EleGirl> thanks for the links. Yep I'm like a crack addict. I lost 30 lbs in three weeks after he left. And picked up smoking a pack a day. I think of him 24/7.......my jones is so bad I can't tell you how many times I wanted to take my life I know its not worth it but I feel so trapped in my "addiction" to him and the pain the craving the longing the fact that I have no control or any hope of getting him back because this time he shows no interest its sufficating. At least all the other times he wouldn't leave me alone so I still got a little taste & hope. This time he has his own place and free range to be a player and have woman crawling at his feet. His new job and new freedom and independence has really blown up his ego and the woman know we arent together and he is more available so I'm sure their all working their jelly now to compete for him even more. He really thinks he's such a great catch. He's dillusional and I was too. I had such a deep attachment to this man this feeling sucks. I'm so tempted to get me a rebound guy, trade one vice for another just to help me detach more but I'm affraid of forming another attachment to another abusive man. We have been talking a lot more but its like he wants me to compete like the rest of the hens (assuming their chasing him its probably the other way around), I wont do it. I wish this feeling would go away, I want to be free of this insanity but I dont think I can really do it. I tried no contact for two months then I caved and contacted him. We been communicating for a month now and he has all the power, I'm not getting what I really want from him so your right I need to go back to no contact I guess but I know when I dissapear he will start to call again especially now that he knows I'm getting ready to move and hes going to want to know where I live. I'm not going to tell him and I know its goning to drive him nuts.


----------



## Entropy3000 (May 11, 2011)

sugahoneyplum said:


> If a man has never been faithfull and commited to a single relationship in his entire life will he always be that way?

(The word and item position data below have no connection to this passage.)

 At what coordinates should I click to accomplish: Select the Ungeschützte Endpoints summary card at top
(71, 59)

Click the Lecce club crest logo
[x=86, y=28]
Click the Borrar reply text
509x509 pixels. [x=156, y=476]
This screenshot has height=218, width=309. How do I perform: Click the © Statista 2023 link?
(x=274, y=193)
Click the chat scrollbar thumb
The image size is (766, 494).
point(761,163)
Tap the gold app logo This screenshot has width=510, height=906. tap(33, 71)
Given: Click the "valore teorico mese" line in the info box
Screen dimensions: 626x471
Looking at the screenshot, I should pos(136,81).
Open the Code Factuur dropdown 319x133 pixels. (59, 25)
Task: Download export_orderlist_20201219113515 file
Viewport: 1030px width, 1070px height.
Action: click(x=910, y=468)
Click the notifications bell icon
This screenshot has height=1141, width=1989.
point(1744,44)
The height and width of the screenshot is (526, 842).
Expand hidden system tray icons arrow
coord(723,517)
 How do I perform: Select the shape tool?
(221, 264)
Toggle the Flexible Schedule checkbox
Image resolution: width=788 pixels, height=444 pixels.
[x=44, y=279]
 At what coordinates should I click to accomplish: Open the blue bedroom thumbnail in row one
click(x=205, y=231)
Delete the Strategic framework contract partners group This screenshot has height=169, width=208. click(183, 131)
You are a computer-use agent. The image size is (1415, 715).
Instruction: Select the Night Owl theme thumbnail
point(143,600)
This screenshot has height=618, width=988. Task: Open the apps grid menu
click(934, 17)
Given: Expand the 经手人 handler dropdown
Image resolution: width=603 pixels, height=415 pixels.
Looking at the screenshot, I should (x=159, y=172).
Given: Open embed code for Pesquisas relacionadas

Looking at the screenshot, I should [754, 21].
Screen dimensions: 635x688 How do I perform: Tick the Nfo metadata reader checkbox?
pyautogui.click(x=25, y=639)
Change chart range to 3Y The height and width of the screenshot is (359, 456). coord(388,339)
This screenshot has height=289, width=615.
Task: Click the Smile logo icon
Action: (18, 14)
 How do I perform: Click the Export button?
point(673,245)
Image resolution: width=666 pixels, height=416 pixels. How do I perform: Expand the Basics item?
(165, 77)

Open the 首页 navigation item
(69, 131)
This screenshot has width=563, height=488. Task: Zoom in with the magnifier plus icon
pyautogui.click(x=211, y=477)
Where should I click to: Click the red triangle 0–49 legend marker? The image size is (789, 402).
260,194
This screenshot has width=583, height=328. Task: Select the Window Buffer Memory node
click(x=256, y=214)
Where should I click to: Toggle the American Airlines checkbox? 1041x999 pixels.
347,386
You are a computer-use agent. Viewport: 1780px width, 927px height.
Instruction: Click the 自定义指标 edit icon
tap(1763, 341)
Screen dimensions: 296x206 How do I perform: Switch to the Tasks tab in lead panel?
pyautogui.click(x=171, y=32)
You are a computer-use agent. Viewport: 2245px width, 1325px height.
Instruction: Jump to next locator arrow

He would not be worth the risk. He would have proved to have a low character.


----------



## I'mInLoveWithMyHubby (Nov 7, 2011)

Yes. In most cases. My ex h cheated on me before, during and after our marriage. What's really funny is one of the women he cheated with he married because I left him. She knew he was married when he was having an affair on me with her. Now she's upset he cheated on her? They are still married, but very unhappy 19 years later.


----------



## Runs like Dog (Feb 25, 2011)

sugahoneyplum said:


> If a man has never been faithfull and commited to a single relationship in his entire life will he always be that way?


Yes, of course. Expecting otherwise is delusional.


----------